▶ [PROVIDED PASSAGE]
----------------------------------------

Naive multicore question: pmap

multicore

#1

In Clojure (the functional language I know best), there is a primitive pmap that works exactly like map over list-like structures (e.g. like List.map in OCaml) except that pmap splits the input sequence into chunks and then applies the function argument in different threads on different cores. The number of threads depends on available cores. The returned value is the sequence that map would return.

Whether pmap improves speed depends on how much work the mapped function is doing, but sometime you can arrange your code so that a lot of the work is in one function that is mapped. It’s then easy to check whether pmap improves speed by adding and removing “p” before “map”. :slight_smile: Obviously this is only useful in some situations. (Clojure has other, more flexible primitives for parallelism as well.)

Is it likely that multicore will allow similar functionality in OCaml. i.e. would it be easy to add something like pmap to List, Array, LazyList, etc. (perhaps in Batteries or Jane Street’s Core)?


#2

There are some solutions which allow mapping over multiple cores:

(From ocaml-awesome, I selected those where I could find a map quickly.)


#3

Thanks Leonidas. I had forgotten that forking processes was an option, and those libraries look like they make that very easy. Great.

I would imagine that forking processes means that the mapped functions have to do more work to justify the cost than if threads were run on different cores.

I still my original question about the OCaml Multicore project: Is it likely that it will be easy to create pmap-style functions that will make it easy to split mapping between different cores, but without the cost of a fork?

----------------------------------------

▶ [WRITTEN INSTRUCTION A]
Reproduce the pmap thread in full, word for word.
The entries that come next are unrelated to the pmap thread.

▶ [DATA PROVIDED]
----------------------------------------

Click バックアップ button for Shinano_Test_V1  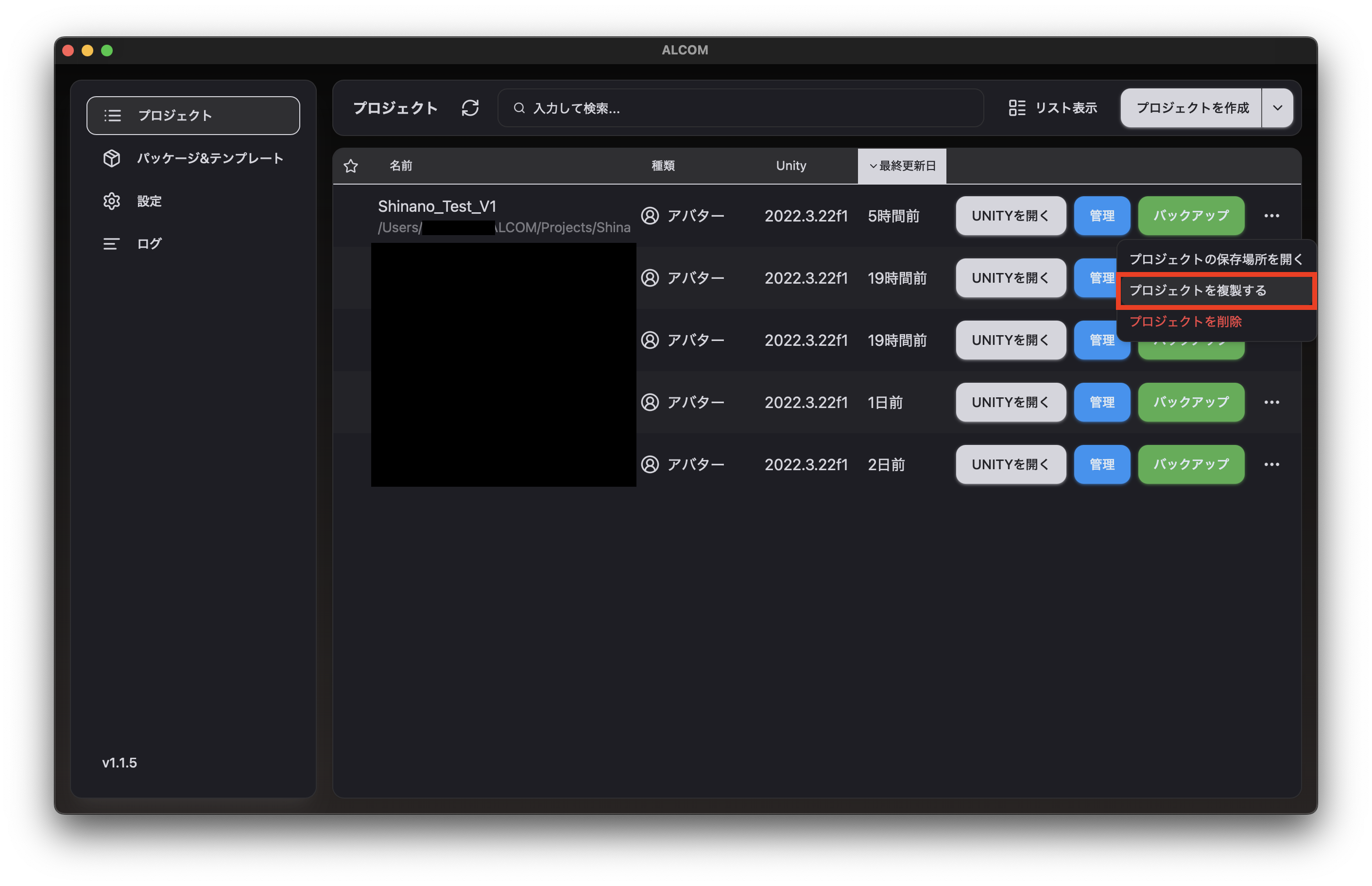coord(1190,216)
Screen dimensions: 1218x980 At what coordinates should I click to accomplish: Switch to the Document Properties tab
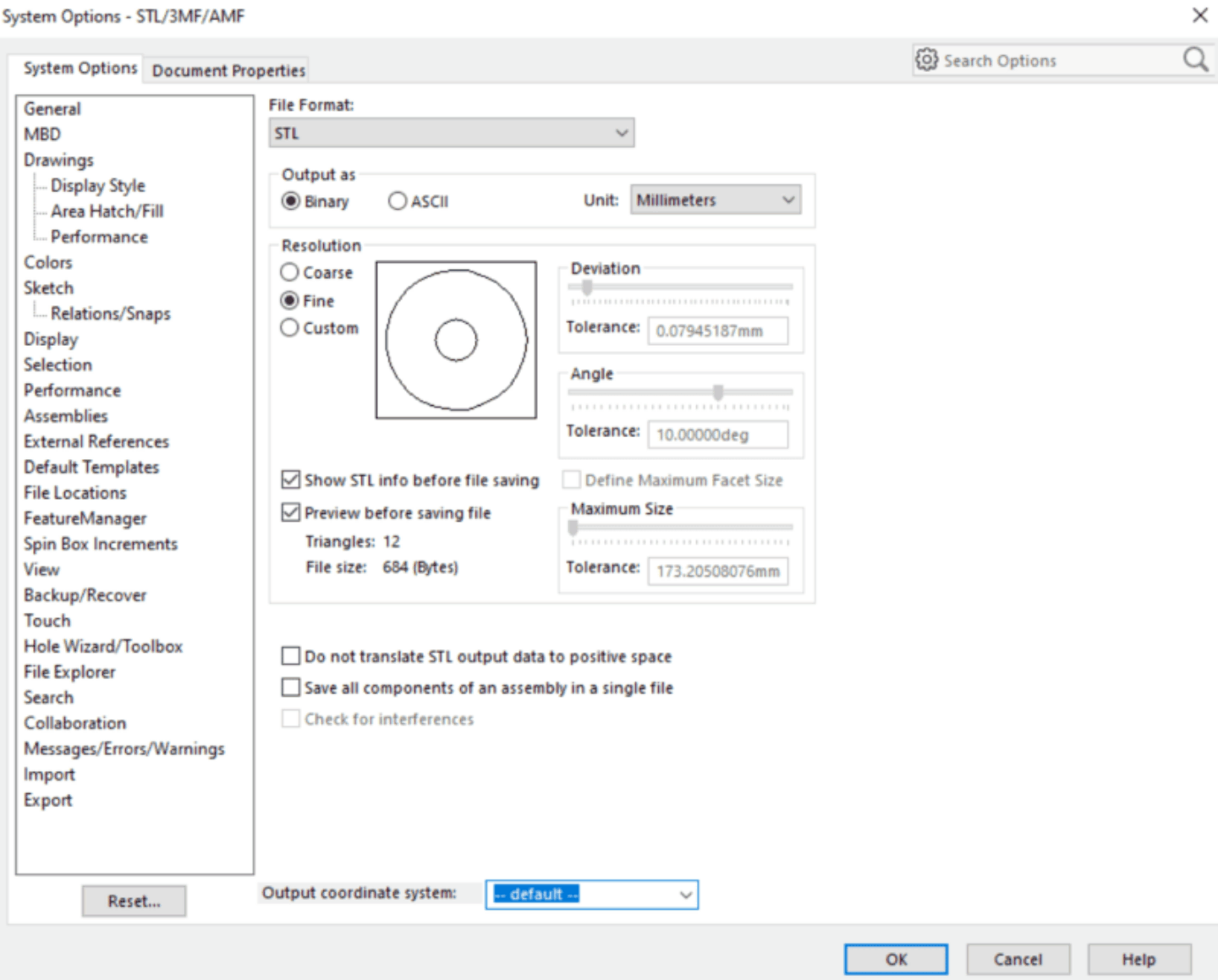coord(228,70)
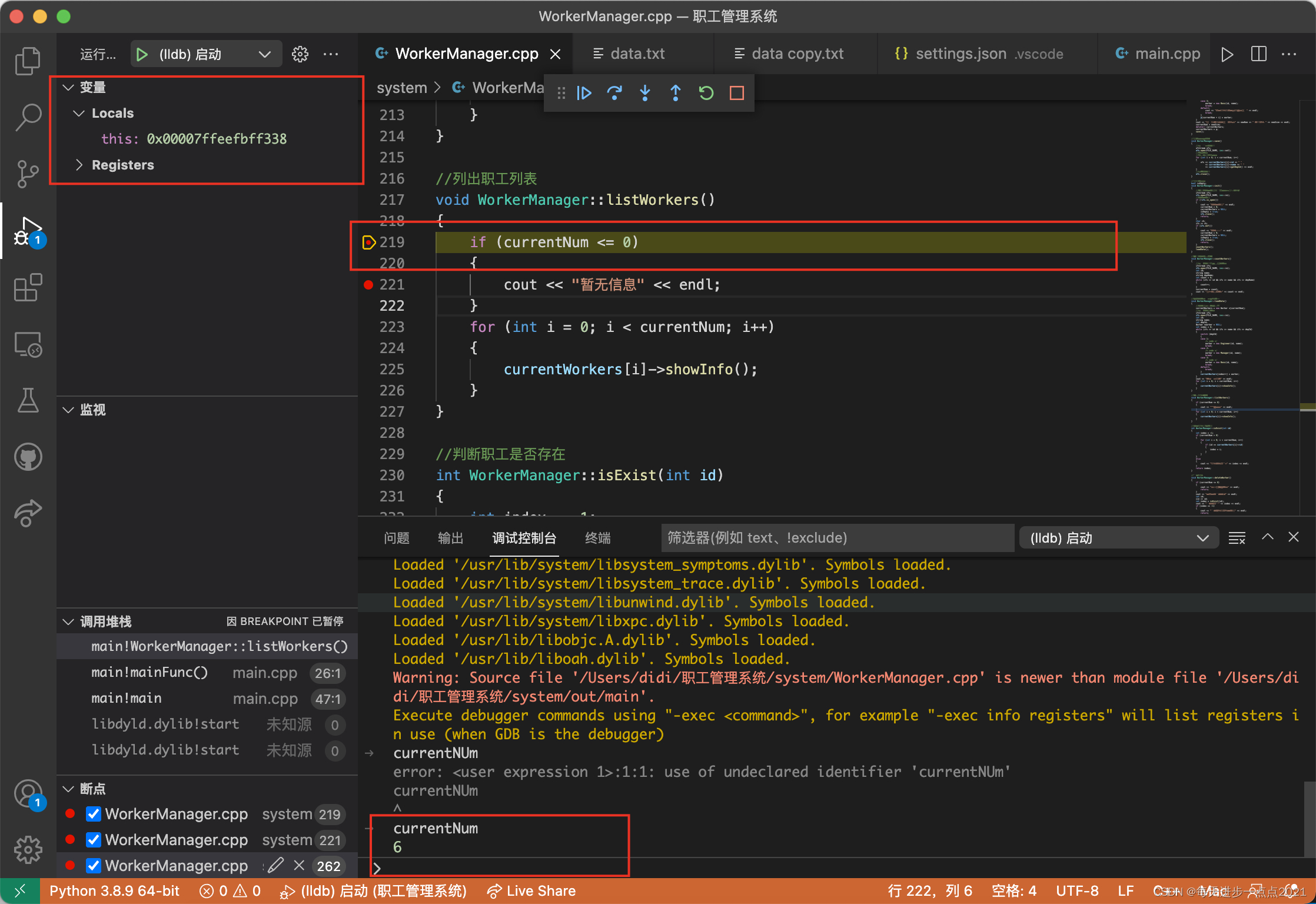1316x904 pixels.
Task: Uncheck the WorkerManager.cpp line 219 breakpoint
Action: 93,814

----------------------------------------

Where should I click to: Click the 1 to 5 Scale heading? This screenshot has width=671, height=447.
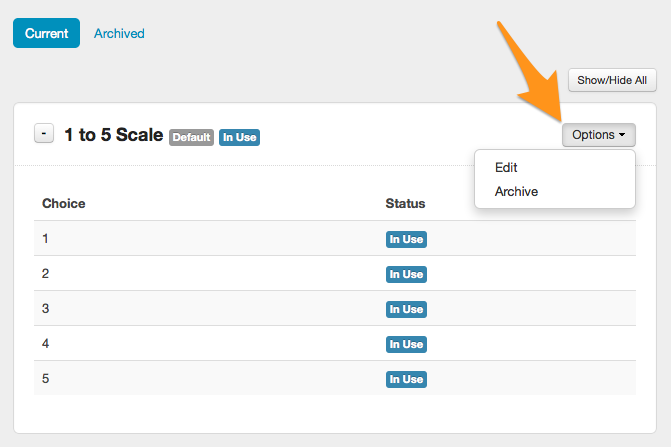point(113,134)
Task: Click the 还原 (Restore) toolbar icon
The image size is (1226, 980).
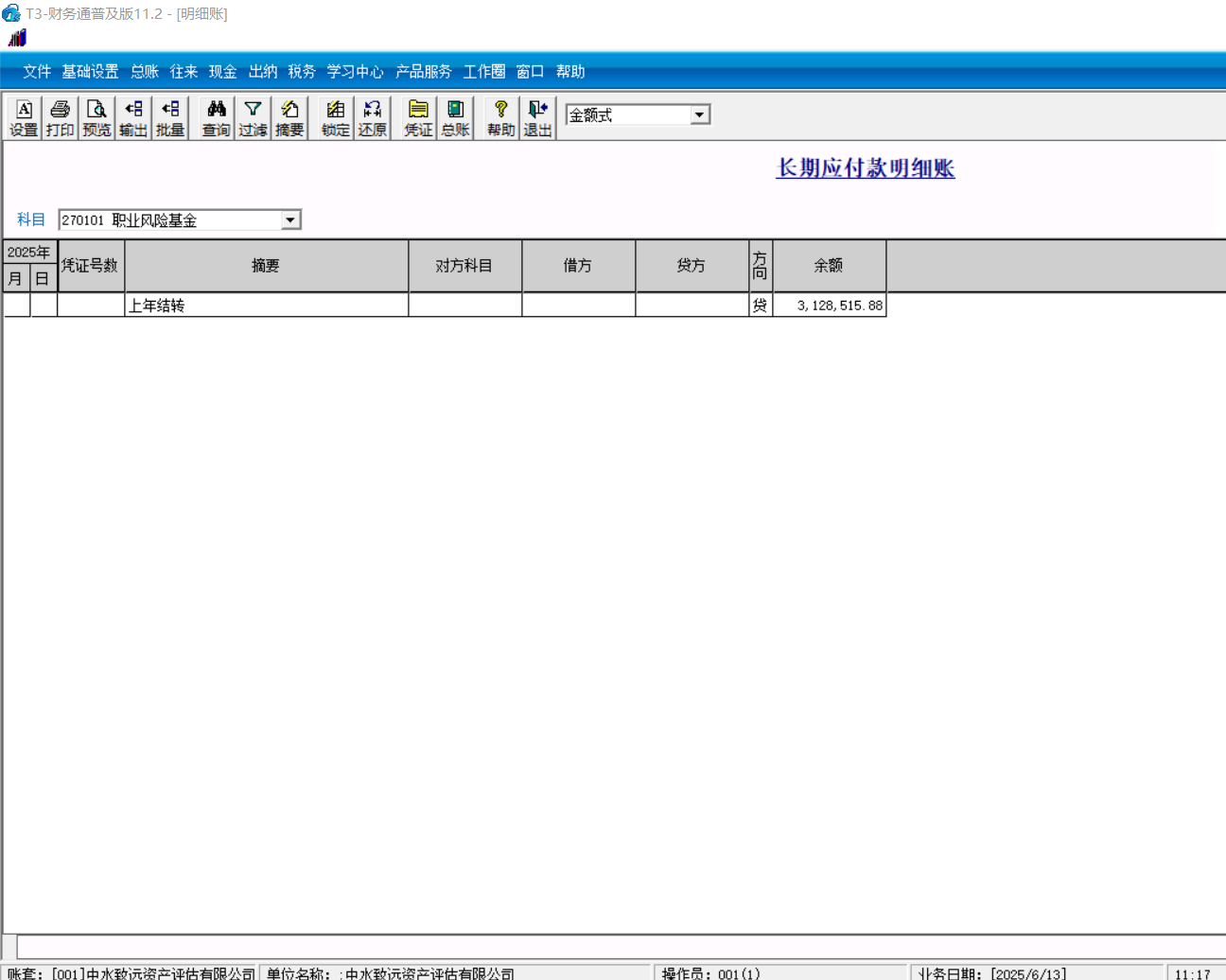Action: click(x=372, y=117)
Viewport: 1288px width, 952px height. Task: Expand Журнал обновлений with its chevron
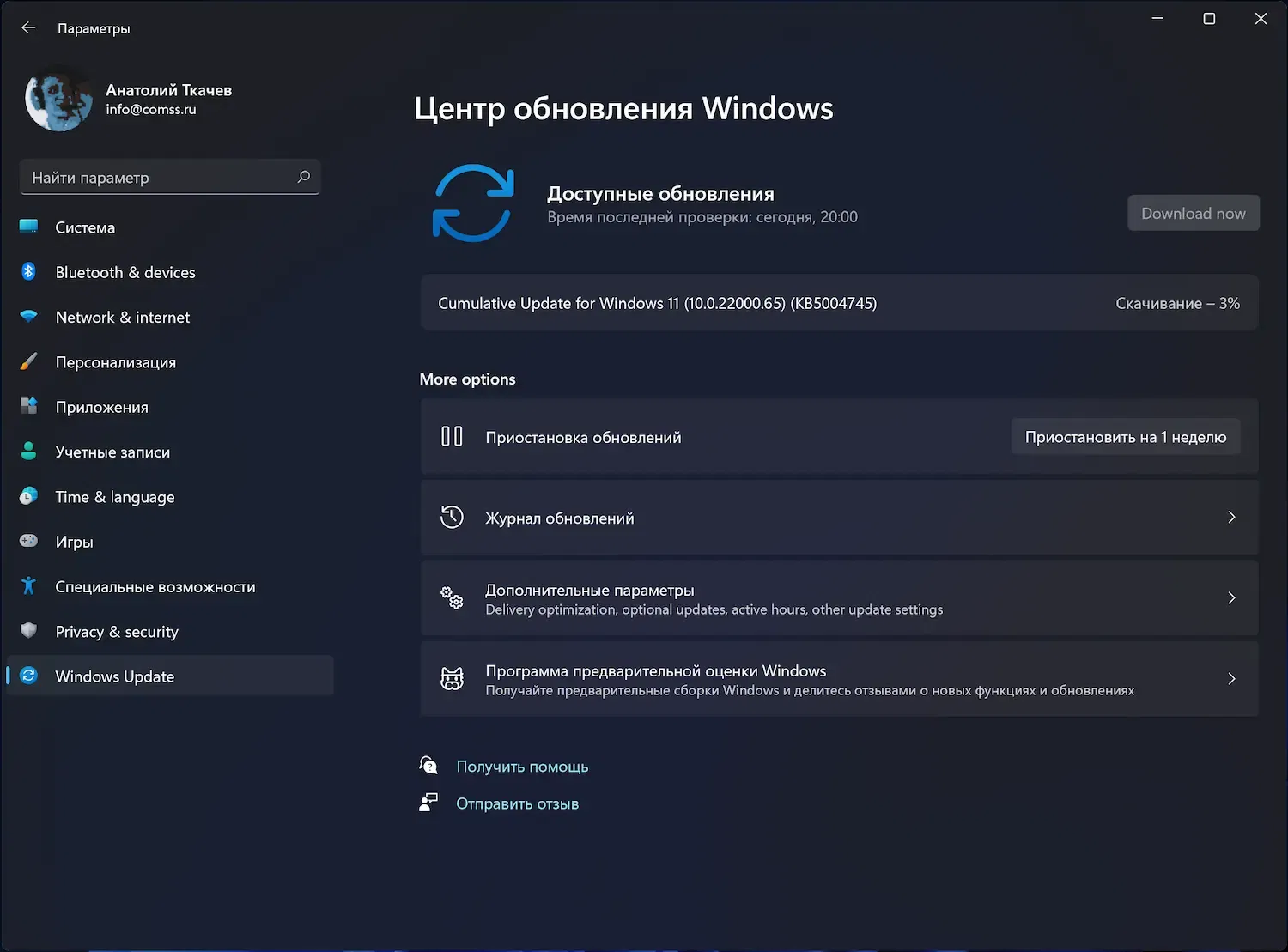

----------------------------------------

▶ [WRITTEN INSTRUCTION B]
Find every line in the entries that contains the string "height", and copy each of those lines.

▶ [FULL SOLUTION A]
Naive multicore question: pmap

multicore

#1

In Clojure (the functional language I know best), there is a primitive pmap that works exactly like map over list-like structures (e.g. like List.map in OCaml) except that pmap splits the input sequence into chunks and then applies the function argument in different threads on different cores. The number of threads depends on available cores. The returned value is the sequence that map would return.

Whether pmap improves speed depends on how much work the mapped function is doing, but sometime you can arrange your code so that a lot of the work is in one function that is mapped. It’s then easy to check whether pmap improves speed by adding and removing “p” before “map”. :slight_smile: Obviously this is only useful in some situations. (Clojure has other, more flexible primitives for parallelism as well.)

Is it likely that multicore will allow similar functionality in OCaml. i.e. would it be easy to add something like pmap to List, Array, LazyList, etc. (perhaps in Batteries or Jane Street’s Core)?


#2

There are some solutions which allow mapping over multiple cores:

(From ocaml-awesome, I selected those where I could find a map quickly.)


#3

Thanks Leonidas. I had forgotten that forking processes was an option, and those libraries look like they make that very easy. Great.

I would imagine that forking processes means that the mapped functions have to do more work to justify the cost than if threads were run on different cores.

I still my original question about the OCaml Multicore project: Is it likely that it will be easy to create pmap-style functions that will make it easy to split mapping between different cores, but without the cost of a fork?

▶ [FULL SOLUTION B]
Where should I click to: Click the 1 to 5 Scale heading? This screenshot has width=671, height=447.
Viewport: 1288px width, 952px height. Task: Expand Журнал обновлений with its chevron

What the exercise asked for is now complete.